One of the best ways to to learn how things work is to try and build them from scratch. That’s exactly why I decided that I should build a mini shell so I can grasp the foundational concept of how a shell works. I personally like to read “development journals” with some extra storytelling spice in them, so why not try and make one myself?

Of course, to succeed in this project I actually needed to understand what exactly is a shell? A shell is a yet so simple concept in it’s core that when you are using it you might not even care about what goes on under the hood, it just works.

What is a Shell?#

A shell is basically a system program whose job is to provide a communication point to the Operating System for the user. It is a command interpreter, it takes user input and somehow translate that to processes to be carried out by the operating system.

It’s as simple as that: A shell creates processes according to the user input.

Of course, advanced shells like PowerShell, Bash, Zsh provide many more functionalities but in the end, the core concept of a shell is that it provides you access to communicate with the operating system.

Unfortunately, the terms “Shell” and “Terminal” or “Terminal Emulator” are sometimes used interchangeably by mistake. Terminal is actually historical term in computing, it was a hardware device used to interact with a computer. It typically consisted of a keyboard for input and a display or a printer for output. Although we ditched terminals a long time ago the terminology sticked with us so far.

“Terminal Emultor” does exactly what it suggests, it provides with you a very simple form of interaction with a shell by emulating a terminal. Terminal Emulator is a software that mimics the behavior of the physical terminals and lets you interact with shells.

Typically a shell follows internally what is called a RPEL structure which stands for Read, Parse, Execute, Loop. This is the core principle of any interactive shell, it reads lines from the standard input (stdin), it parses them into meaningful tokens and it executes the command with specified arguements. Then it performs this loop until user decides to break it.

Reading Input#

Reading Input is probably the easiest part of a shell to implement, input is given by writing a line to stdin which a user can easily perform by typing in the input string and hitting enter in his terminal emulator.

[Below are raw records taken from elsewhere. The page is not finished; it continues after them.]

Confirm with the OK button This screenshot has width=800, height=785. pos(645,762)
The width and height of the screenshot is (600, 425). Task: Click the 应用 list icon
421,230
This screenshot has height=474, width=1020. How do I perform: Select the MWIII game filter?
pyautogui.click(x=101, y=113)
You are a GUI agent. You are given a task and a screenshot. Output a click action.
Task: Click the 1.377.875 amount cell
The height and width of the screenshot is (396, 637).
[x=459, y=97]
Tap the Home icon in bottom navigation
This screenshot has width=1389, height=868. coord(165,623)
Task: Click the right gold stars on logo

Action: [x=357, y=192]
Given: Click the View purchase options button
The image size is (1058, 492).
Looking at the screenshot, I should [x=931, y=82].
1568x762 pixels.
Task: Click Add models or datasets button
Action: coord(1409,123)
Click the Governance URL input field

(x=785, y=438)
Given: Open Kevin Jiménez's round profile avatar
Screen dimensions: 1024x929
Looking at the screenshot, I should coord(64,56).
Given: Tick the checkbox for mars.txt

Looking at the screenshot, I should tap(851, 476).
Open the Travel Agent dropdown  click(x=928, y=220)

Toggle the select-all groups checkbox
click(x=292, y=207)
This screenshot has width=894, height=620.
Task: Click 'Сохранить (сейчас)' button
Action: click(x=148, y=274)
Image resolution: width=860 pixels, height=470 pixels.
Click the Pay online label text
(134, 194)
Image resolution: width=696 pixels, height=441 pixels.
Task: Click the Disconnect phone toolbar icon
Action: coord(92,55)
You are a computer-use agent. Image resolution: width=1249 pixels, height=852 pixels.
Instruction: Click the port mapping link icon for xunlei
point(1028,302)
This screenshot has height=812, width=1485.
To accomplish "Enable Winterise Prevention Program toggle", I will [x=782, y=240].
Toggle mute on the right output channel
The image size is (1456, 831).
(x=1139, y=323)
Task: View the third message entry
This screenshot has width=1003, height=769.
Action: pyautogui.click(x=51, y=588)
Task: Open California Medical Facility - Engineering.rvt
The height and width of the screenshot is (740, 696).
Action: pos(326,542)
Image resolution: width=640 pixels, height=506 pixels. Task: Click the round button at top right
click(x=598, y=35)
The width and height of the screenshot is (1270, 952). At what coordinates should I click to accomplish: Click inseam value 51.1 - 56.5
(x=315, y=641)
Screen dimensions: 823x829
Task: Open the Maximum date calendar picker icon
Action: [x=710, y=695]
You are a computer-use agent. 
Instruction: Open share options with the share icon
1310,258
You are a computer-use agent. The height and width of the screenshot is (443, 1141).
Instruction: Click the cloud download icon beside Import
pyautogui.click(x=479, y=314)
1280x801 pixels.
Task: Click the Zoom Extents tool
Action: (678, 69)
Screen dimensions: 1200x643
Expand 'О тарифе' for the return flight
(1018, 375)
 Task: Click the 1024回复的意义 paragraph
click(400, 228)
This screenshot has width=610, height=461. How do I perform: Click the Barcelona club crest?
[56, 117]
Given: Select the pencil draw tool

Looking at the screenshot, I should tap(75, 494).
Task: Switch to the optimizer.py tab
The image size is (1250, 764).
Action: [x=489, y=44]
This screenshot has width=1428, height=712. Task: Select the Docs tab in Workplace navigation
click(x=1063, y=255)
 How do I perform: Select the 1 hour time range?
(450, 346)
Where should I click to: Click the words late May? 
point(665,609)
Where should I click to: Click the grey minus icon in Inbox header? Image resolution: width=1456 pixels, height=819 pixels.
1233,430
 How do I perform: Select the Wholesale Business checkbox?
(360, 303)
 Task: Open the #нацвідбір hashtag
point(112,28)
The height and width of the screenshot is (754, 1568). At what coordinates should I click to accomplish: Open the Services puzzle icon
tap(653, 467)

When I looked up the best way to read a line from stdin with C, I stumbled upon this amazing function called getline. It’s a relatively new C library function implemented in 2010. This function actually solves a really annoying problem in C, dynamically allocating the buffer needed to store the read input from the file stream. Because we don’t actually know how many characters of input we are going to read (it highly depends on what the user enters) we can’t really allocate the needed buffer with the exact size beforehand.

char buf[1000];
fgets(buf, 1000, stdin);

this is really problematic, we create a static sized buffer (1000 characters) in the stack and try to read a line from stdin into the buffer.

What if it’s size is insufficent?
What if the user needs to enter more characters?

or even worse (and more likely), What if the user enters only a few characters? than most of the buffer is not used and wasted.

what getline internally does is, it creates the buffer in the heap, and it reads a line from a file stream character by character, as the given buffer becomes insufficent for storing new characters it then reallocates it to a bigger one.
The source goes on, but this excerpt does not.